Return each line of the records that contains the string "button", treating uppercase and lowercase as different.

>> START RAW DATA

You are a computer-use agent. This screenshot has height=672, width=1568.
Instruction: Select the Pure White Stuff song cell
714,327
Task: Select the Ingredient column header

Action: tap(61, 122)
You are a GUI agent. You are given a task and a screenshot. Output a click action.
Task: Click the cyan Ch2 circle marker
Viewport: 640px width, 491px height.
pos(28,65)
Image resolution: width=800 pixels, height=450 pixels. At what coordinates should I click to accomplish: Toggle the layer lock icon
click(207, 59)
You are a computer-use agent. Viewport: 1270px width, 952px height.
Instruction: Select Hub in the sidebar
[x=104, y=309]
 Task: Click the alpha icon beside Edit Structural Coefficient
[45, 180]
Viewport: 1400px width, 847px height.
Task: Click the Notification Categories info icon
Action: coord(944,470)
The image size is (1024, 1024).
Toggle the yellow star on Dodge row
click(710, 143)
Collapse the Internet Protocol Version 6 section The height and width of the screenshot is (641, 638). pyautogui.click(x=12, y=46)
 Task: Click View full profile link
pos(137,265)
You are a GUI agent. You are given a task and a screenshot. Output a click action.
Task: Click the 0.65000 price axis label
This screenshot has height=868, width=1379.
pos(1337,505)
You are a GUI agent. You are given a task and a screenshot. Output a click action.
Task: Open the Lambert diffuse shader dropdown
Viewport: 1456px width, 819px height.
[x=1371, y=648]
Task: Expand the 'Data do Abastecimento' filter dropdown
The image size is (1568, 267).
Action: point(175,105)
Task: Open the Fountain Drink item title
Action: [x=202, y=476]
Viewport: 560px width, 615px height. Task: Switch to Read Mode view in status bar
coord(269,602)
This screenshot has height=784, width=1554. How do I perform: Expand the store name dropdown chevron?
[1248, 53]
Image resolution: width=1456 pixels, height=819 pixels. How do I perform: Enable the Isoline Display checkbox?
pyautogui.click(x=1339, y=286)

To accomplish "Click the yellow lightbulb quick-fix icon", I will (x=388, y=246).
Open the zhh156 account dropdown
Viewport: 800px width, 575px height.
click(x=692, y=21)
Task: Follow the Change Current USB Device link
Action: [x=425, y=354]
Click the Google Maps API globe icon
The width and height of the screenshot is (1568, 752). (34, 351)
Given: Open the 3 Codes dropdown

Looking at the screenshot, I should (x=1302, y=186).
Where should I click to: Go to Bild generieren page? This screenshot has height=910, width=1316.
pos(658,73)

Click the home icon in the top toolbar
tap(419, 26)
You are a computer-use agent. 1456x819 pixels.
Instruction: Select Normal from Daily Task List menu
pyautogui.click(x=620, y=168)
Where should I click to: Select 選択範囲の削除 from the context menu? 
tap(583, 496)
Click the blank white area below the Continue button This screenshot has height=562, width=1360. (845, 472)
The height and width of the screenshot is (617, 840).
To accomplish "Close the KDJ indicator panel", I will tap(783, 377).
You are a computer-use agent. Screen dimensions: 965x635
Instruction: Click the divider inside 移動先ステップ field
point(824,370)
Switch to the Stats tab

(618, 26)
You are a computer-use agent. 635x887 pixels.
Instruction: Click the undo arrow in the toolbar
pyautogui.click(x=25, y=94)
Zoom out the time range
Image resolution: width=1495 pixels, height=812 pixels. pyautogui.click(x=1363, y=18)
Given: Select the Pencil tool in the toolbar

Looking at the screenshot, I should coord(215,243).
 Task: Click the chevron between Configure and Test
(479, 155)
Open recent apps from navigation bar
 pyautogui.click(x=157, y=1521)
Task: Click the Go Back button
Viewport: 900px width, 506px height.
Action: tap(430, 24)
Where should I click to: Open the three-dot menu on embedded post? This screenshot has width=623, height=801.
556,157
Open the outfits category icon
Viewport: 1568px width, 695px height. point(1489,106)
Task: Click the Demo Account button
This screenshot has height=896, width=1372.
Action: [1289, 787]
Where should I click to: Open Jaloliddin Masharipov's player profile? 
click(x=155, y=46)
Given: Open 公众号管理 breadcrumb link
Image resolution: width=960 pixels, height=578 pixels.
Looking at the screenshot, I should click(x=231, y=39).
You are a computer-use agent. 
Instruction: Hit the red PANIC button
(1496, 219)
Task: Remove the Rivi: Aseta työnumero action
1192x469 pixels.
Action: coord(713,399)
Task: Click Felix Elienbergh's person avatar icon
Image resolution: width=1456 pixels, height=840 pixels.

>> END RAW DATA

THE SOLUTION:
Click the blank white area below the Continue button This screenshot has height=562, width=1360. (845, 472)
Task: Click the Go Back button
Task: Click the Demo Account button
Instruction: Hit the red PANIC button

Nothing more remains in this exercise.